[Mailman-Users] big lists, big messages

Tib tib at tigerknight.org
Sun May 13 10:21:52 CEST 2001


On Sun, 13 May 2001, Chuq Von Rospach wrote:

> On 5/13/01 12:22 AM, "Tib" <tib at tigerknight.org> wrote:
> If the piece of email is sponsored and has advertising, it's a HUGE problem.
> As was the original poster's note on this stuff.

If you're running on a 384k dsl then the only advertising is the stuff you put
up yourself because it's your server.

> Um, Tib -- I've actually done this and measured it. Have you? You ignored
> pretty much all of the data in my message while responding to JC -- and you
> still sound like you're guessing at this stuff. Have you actually run
> servers in both configurations and measured response like I have? Because my
> numbers say you're wrong.

Well your numbers aren't my numbers, so of course they'll say I'm wrong, and if
that's all you're intent on proving then feel free to flame/shoot down every
one of my comments to me rather than wasting everyone elses time with it.


> No, it won't. There's a huge peak in the few hours after delivery, which
> drops radically after that and stretches out over about ten days or so.
>
> > It all boils down to a matter of how you want to use your server.

> And whether you want to pay for peak load capacities on your web server or
> the lower, spread out push capacities on your e-mail.

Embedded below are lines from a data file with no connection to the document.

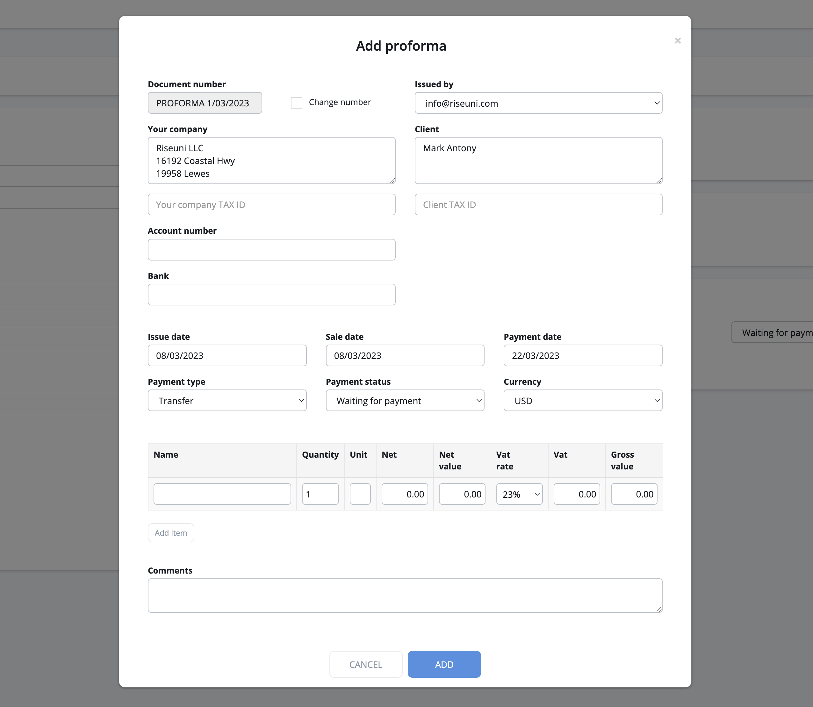813x707 pixels.
Task: Change the Vat rate 23% selector
Action: pos(519,494)
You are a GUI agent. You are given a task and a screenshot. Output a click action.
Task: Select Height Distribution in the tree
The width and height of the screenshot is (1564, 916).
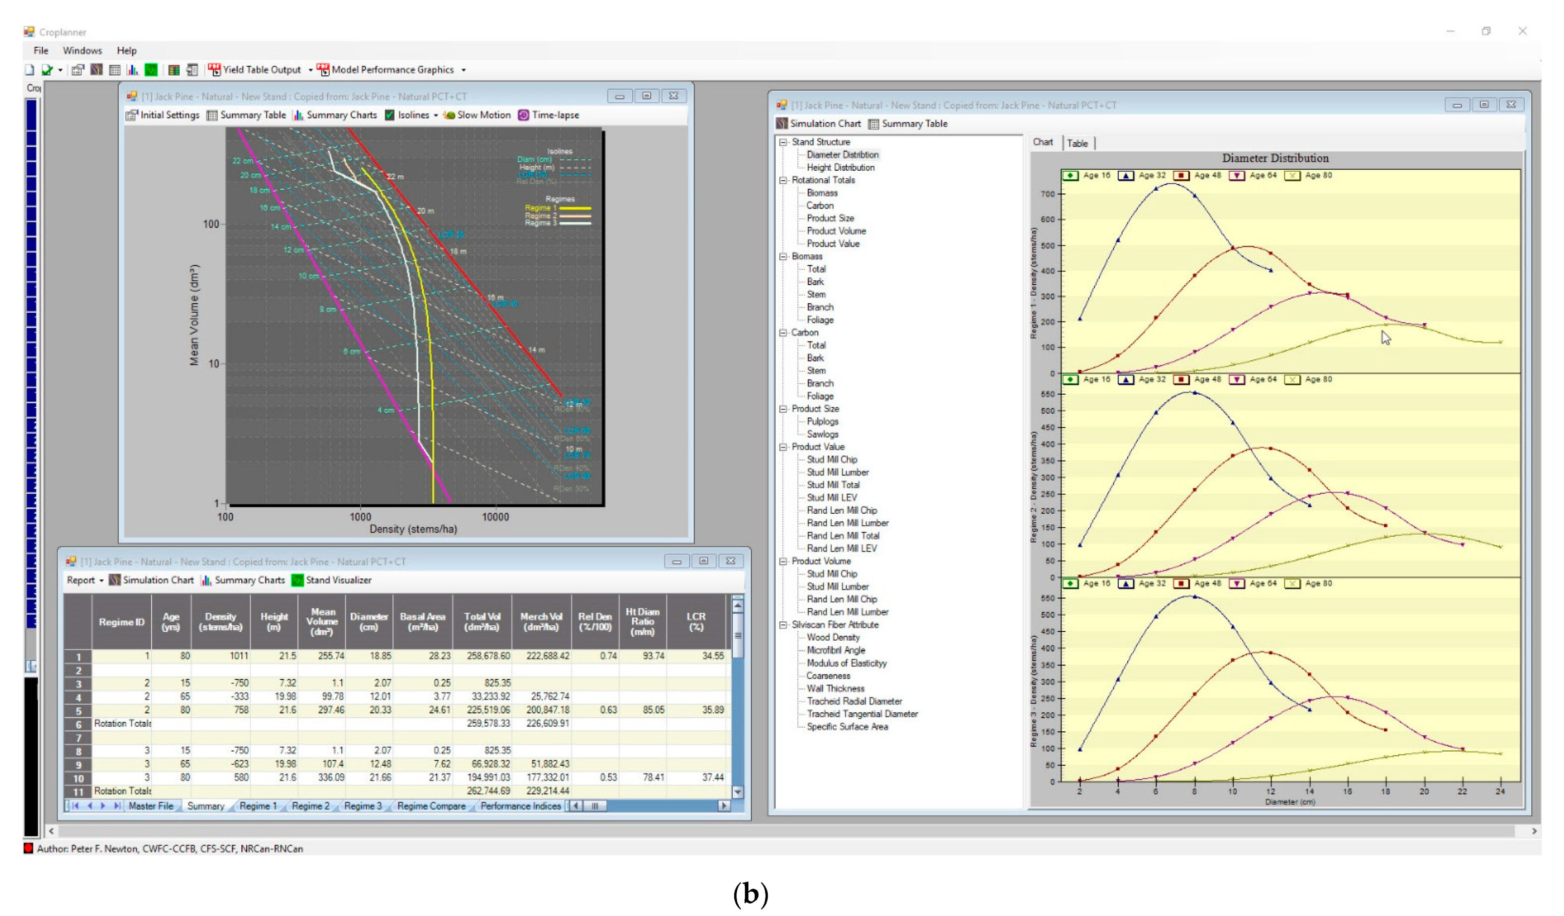pyautogui.click(x=840, y=168)
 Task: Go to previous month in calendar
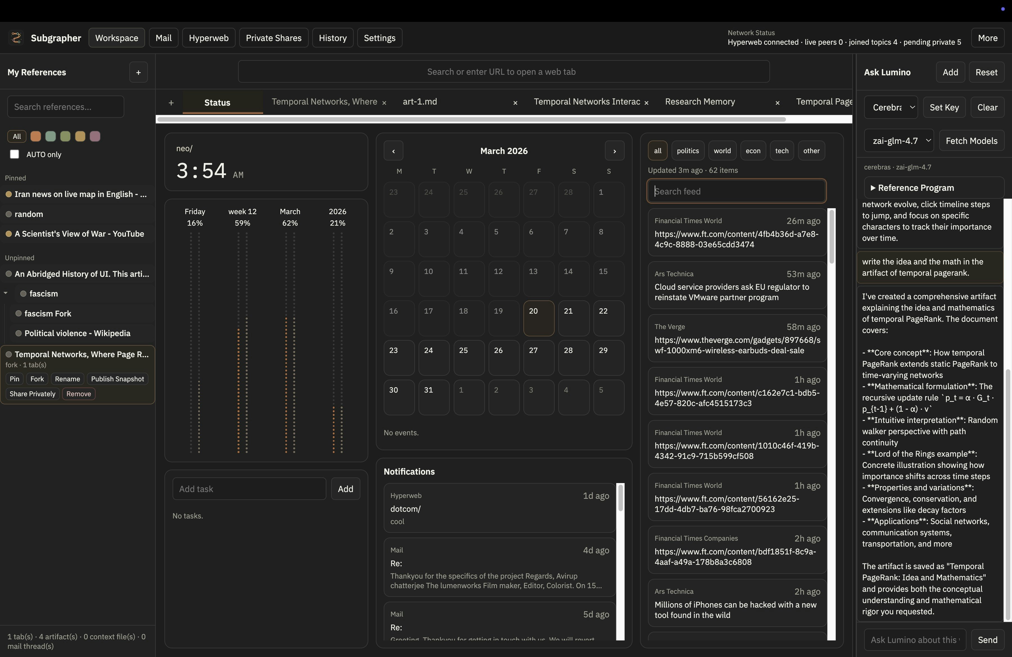tap(393, 151)
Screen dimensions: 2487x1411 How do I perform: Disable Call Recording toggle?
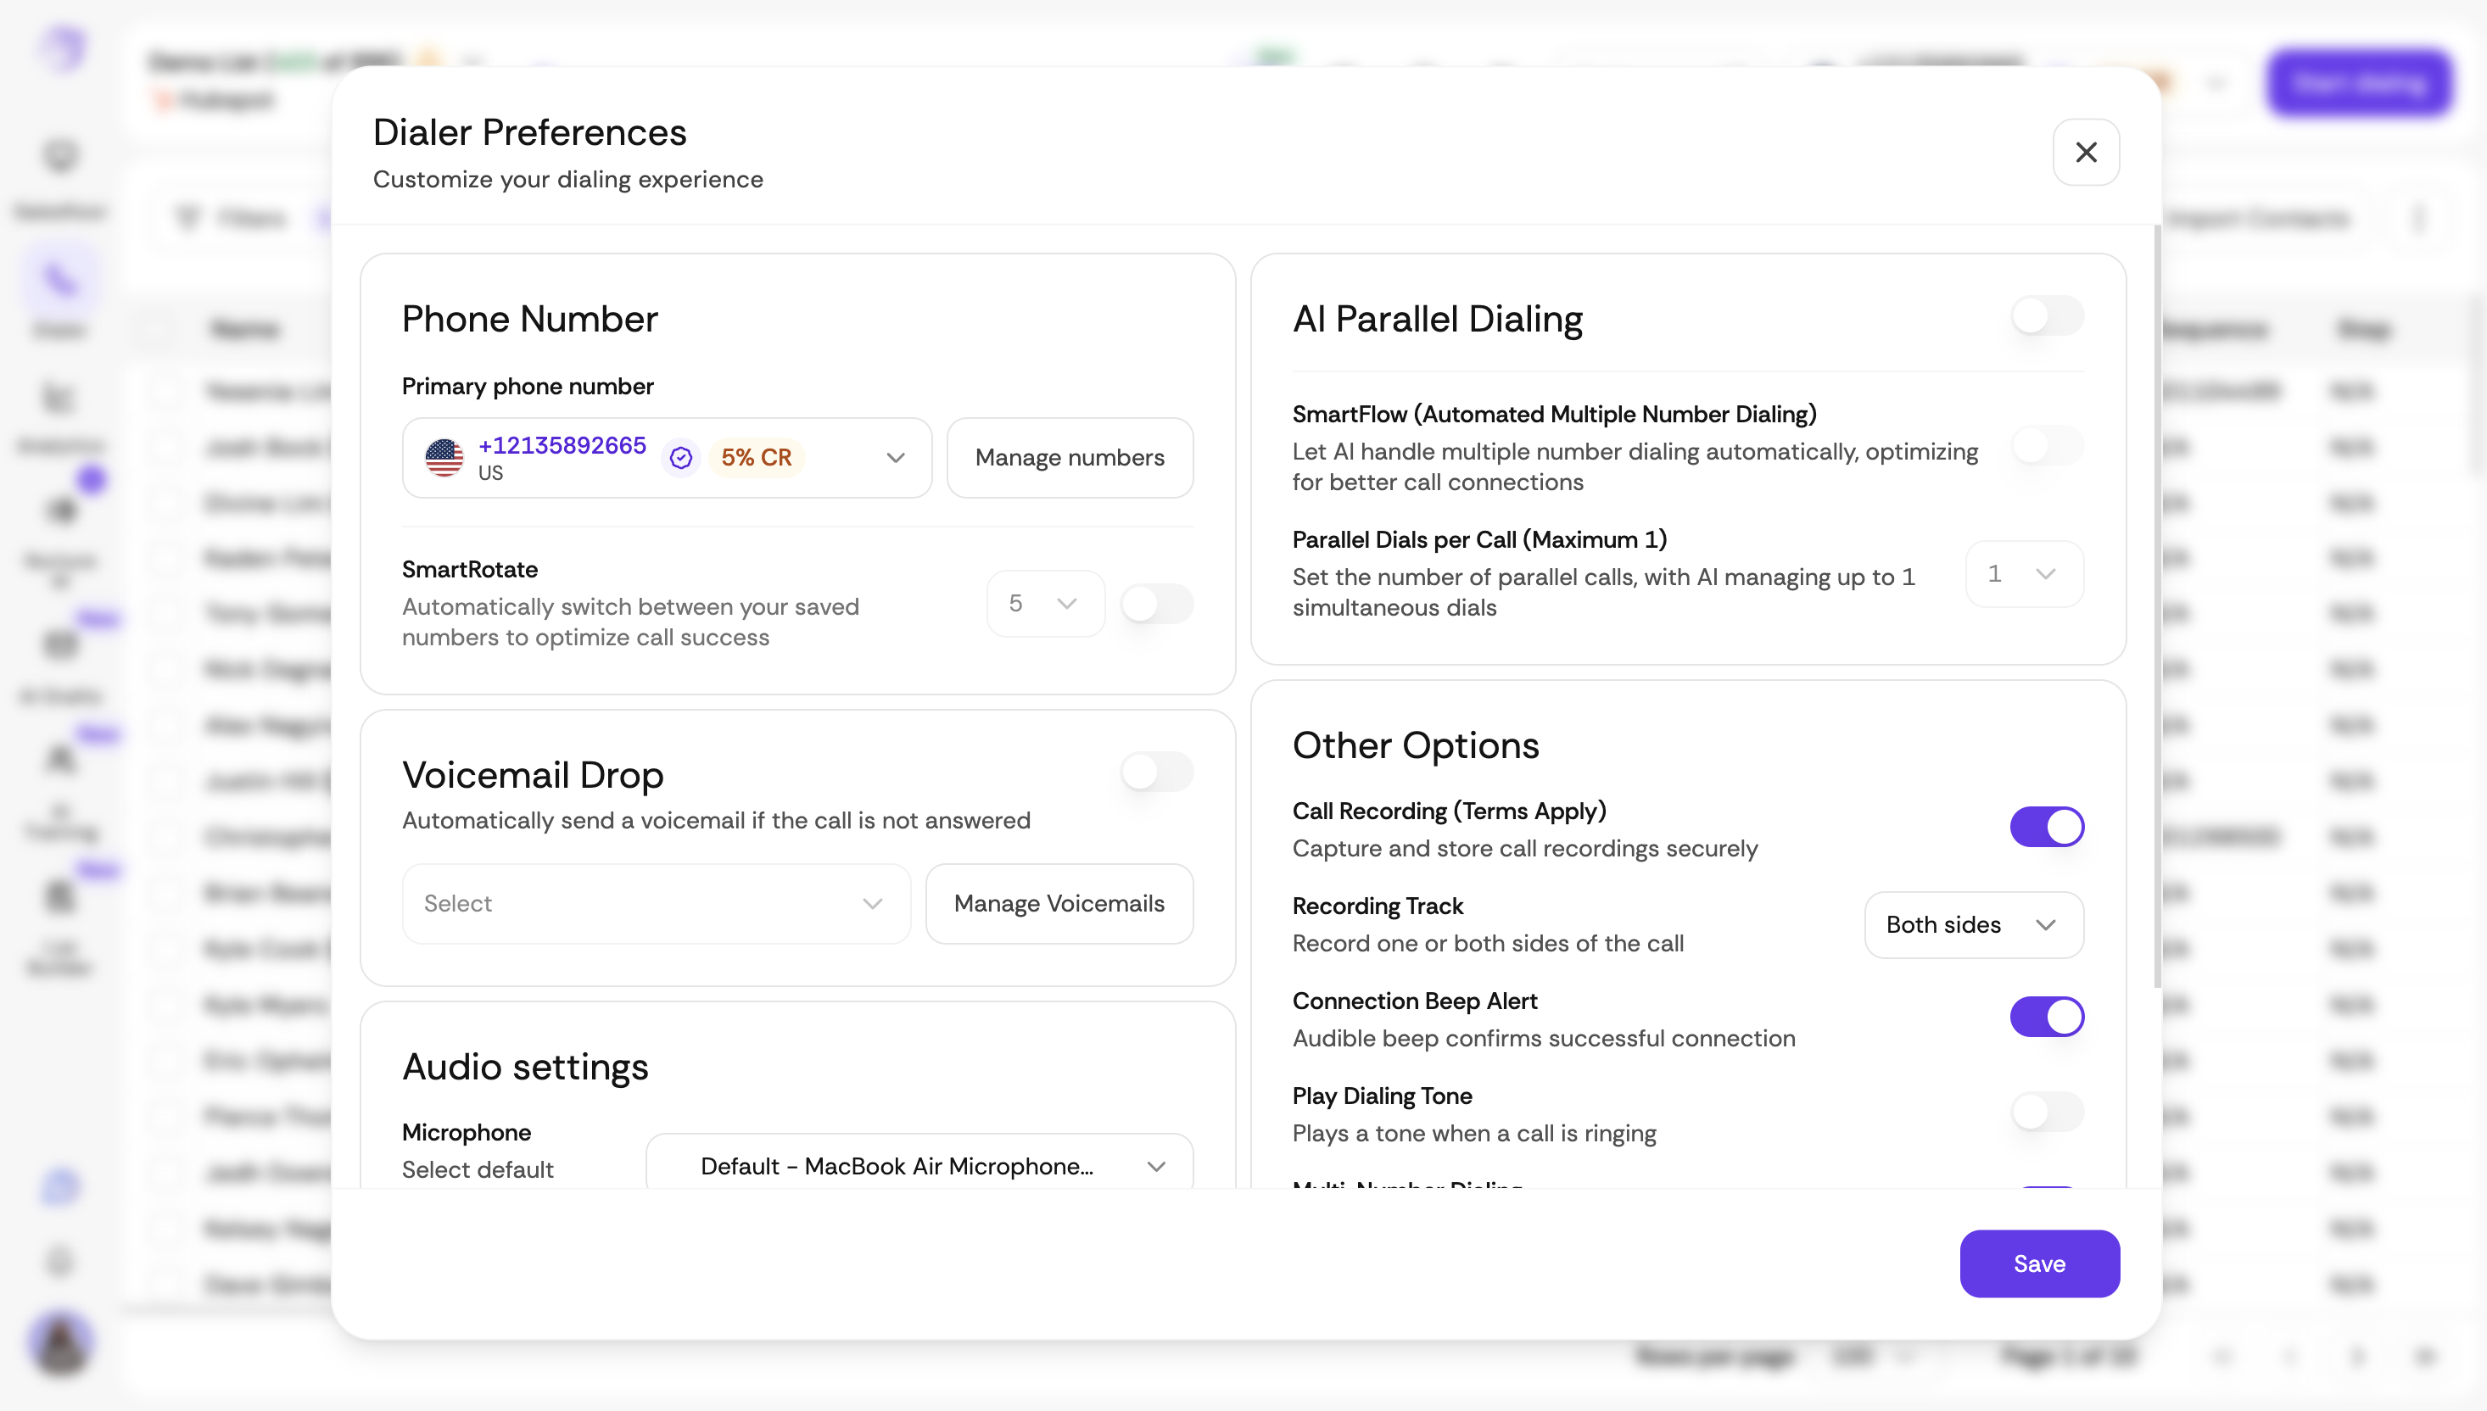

I would think this would be a bit the opposite. For your mail server to push
anything it has to look up records on the domain it's going to send to (which
for 10k users I would assume to be a lot of domains), rather than just firing
back a response to an ip for a data request (and will only lookup and put
resolved host names into your log only if you tell it to do so). Again it would
seem to me that the webserver would have an easier time with the load than the
mail server.

> Again, I have to ask. Have you actually done this with large lists? I'm
> curious if your numbers disagree with mine, or if you don't have numbers to
> back up what you're saying. I'd like to know if the data I've gathered may
> or may not be typical. If you've done it, what size lists?

What I have:
A personally built server (PIII 500, 256mb memory, 30g hd)
a 1.1 sdsl line
5 fully hosted domains
23 users (maybe a third of which are decently active for mail and web demands)
5 email lists running on mailman, the largest of which is about 300 users.
mrtg to keep track of bandwidth usage
basic algebra

Do I run a newsletter like the original topic of this thread was about? Nope.
Am I guessing a little about traffic and how it could happen if changed to the
way I talked about? Yep. I say a little because I used to work for a company
that was completely based off of this kind of newsletter and traffic, to the
tune of about 8 million addresses, 200 mail servers, and about that many web
servers. Dealing with systems on two vastly different scales (millions of users
at my old company, and a handful at my own server - versus 10k towards the
middle of the spectrum) turn experience into best guesses. I have never maxed
out my bandwidth with list traffic, so my comments are /estimates/ of numbers
and /estimates/ on behaviors of people based on myself as being 'joe average'.